3 Ways to Determine the Value of a Business
To determine the value of your business you need clean financials, reliable multiples, and accurate assumptions. A trained business broker can use this information to prepare a broker’s opinion of value, also known as a business valuation. There are numerous valuation techniques. Three of the most common are described below:
1. Market Comparable Method
This business valuation methodology looks at similar businesses that have sold and uses that transaction data to derive multiples of revenue, EBITDA, EBIT, and seller’s discretionary earnings or SDE. The data set needs to be statistically relevant in order to be reliable. There are several sources that provide this data. Valuation professionals, including business brokers, have access to this data and use it regularly to determine the value of your business.

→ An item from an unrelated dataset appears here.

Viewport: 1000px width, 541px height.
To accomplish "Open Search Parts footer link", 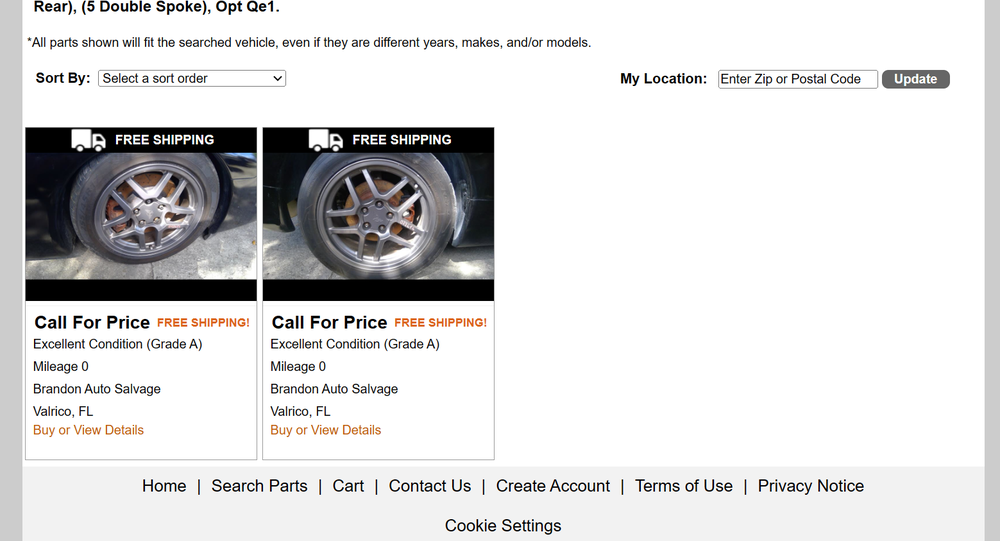I will click(259, 486).
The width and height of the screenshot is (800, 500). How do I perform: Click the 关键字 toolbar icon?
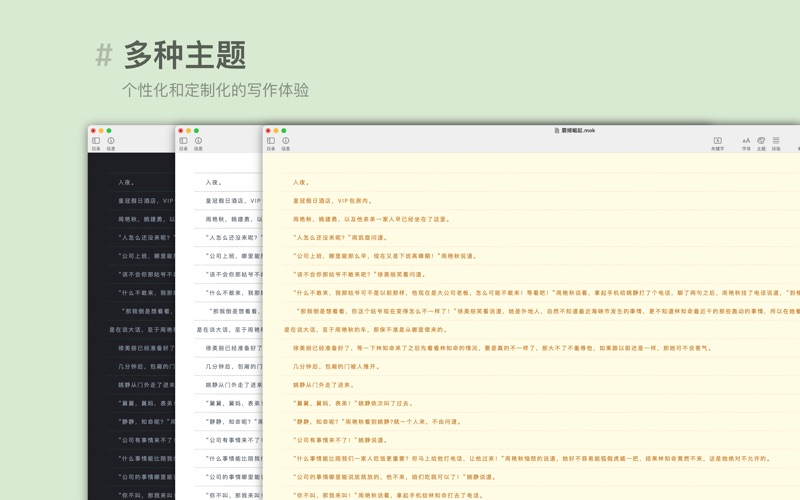pos(717,141)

2. Multiple of Discretionary Earningstion
We refer to this valuation methodology as the “ratings and weighting’s” methodology. This methodology takes a composite number derived from a number of industry, market, and business factors and multiplies that number by the Seller’s Discretionary Earnings (SDE). The advantage of this methodology is that it accounts for the uniqueness of a business. The disadvantage is the subjective nature of the appraiser’s ability to “rate” and “weight” the relevant factors with accuracy.
3. Buyer Test Method
This valuation methodology turns the tables and looks at the business value from the perspective of the buyer. The inputs and variables that go into the formula include such things as required rate of return on investment, amount or money for down payment, loan amount, interest rate, term, debt coverage service ratio, and the owner’s salary. The end result is a number showing how much the buyer can afford to pay for the business.